The People’s Protection Units (YPG), a Kurdish militia some 20,000-strong that controls the country’s northeast, announced an alliance with a grouping of smaller US-backed Syrian rebel groups in a statement released on Monday.

The Syrian Democratic Forces are made up of anti-IS groups that have fought alongside each other in northeastern Syria over the past year. They include a group called the Syrian Arab Coalition — itself made up of four smaller rebel brigades — the Assyrian Military Councils, and the YPG. These groups have been successful pushing back IS in the area with the help of US airstrikes.  

"Due to accelerated conditions in both the political and military development and the sensitive phases our country has gone through, there must be an establishment of a unified military force to all Syrians consisting of Kurds, Arabs, Assyrians and all others living in the geographical locations of Syria,” said the statement, which was posted on a YPG spokesman's Twitter page.

The YPG's 20,000 make up the bulk of the force; the other groups add up to an estimated 5,000.

The planned offensive looks set to be launched in conjunction with a push to close a crucial IS supply route that runs to the Turkish border near Tal Abyad, according to US officials.

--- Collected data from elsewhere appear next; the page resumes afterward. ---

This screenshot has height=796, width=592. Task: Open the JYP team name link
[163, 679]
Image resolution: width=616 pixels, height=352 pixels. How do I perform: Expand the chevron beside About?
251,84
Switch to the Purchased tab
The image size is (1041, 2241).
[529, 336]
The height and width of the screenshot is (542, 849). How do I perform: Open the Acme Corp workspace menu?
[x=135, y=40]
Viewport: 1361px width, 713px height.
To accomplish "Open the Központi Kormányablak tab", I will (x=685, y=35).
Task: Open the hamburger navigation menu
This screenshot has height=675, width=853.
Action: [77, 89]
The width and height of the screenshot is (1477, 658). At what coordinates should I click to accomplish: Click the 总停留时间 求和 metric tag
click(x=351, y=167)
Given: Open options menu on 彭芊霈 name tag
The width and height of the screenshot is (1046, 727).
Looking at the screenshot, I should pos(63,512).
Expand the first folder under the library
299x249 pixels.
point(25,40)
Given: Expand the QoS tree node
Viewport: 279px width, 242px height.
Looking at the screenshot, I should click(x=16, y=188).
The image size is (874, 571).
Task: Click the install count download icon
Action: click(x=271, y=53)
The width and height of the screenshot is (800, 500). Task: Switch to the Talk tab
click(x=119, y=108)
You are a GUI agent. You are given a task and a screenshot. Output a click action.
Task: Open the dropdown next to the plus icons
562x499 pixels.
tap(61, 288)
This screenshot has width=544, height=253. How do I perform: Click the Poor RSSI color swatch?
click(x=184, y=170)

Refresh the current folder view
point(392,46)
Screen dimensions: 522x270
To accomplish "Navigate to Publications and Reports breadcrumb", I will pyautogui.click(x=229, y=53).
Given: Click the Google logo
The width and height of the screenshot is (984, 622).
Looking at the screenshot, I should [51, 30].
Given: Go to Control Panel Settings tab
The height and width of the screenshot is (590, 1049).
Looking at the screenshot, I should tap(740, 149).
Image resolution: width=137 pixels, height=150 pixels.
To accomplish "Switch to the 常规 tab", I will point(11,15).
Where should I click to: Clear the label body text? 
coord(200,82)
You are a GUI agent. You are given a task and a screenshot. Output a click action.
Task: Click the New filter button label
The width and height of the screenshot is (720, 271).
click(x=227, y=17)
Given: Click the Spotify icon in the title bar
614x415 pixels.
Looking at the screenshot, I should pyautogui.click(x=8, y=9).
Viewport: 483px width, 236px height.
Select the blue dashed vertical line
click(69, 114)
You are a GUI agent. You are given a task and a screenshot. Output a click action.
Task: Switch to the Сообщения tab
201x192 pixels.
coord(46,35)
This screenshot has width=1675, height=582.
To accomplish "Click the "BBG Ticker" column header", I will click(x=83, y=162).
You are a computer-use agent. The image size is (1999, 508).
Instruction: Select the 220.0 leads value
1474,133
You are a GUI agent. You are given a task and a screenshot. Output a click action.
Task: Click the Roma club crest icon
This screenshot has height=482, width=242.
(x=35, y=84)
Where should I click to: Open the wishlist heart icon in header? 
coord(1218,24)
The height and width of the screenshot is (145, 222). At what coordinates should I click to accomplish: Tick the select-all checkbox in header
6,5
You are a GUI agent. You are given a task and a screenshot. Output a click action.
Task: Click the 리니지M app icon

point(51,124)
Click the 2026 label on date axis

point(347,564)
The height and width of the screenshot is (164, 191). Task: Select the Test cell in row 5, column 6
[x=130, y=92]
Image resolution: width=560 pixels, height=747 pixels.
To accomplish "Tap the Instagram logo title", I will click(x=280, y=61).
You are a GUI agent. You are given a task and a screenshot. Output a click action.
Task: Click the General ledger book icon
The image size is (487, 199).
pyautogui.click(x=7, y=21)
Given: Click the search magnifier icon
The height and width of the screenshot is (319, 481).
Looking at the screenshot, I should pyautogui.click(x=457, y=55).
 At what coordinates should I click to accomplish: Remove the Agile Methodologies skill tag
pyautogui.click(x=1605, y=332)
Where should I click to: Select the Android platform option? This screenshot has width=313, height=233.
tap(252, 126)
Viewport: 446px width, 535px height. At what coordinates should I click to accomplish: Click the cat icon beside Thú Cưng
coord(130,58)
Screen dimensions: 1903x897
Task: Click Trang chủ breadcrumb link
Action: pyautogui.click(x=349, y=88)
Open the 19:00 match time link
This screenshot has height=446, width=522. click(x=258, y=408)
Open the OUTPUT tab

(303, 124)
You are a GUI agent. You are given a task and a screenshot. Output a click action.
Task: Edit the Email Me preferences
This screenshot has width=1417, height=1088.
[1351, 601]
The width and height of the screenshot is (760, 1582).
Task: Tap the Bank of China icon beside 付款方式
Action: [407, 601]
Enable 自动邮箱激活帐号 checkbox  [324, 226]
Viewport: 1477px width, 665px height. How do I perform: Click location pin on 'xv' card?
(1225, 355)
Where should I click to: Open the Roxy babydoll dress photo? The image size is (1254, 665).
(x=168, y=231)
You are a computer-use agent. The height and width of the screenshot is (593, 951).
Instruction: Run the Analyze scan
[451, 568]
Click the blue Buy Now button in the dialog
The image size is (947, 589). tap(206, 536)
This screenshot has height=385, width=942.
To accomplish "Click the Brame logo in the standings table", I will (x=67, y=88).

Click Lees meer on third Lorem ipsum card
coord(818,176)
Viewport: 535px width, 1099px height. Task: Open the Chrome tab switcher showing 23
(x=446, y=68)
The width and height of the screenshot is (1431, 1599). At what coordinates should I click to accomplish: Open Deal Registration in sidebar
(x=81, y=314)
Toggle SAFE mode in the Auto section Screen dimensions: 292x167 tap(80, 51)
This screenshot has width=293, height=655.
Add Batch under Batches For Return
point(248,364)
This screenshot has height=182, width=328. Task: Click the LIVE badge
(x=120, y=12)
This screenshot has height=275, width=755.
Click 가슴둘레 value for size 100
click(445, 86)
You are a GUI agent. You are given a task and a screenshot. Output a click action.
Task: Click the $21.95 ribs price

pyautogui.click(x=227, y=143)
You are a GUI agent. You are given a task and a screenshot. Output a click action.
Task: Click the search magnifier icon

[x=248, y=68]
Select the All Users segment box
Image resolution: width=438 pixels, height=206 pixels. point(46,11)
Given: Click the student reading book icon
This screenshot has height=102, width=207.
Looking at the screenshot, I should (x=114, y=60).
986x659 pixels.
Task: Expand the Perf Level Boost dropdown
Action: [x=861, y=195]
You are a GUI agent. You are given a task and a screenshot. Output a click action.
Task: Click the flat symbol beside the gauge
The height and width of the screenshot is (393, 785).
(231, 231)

The “accelerated conditions” the YPG noted were evident in the speed with which the US has moved to put its new plan into action. US officials announced on Tuesday that the US Air Force had dropped small arms and ammunition to the Syrian Arab Coalition, part of this new formal alliance with the YPG. Separately, one Kurdish official told the Associated Press that the YPG had received some 120 tons of weapons and ammunition.

Taken together, the new two-pronged US strategy represents a much more active role in a conflict the Obama administration has been reluctant to take ownership of.

The entry of Russia into the country’s civil war on the side of President Bashar al-Assad has made his removal — a key stated aim of the US — significantly more difficult.

Russia claims its intervention is aimed at defeating IS, but the majority of its raids have targeted Western-friendly rebel groups, including those who have received US support in the past.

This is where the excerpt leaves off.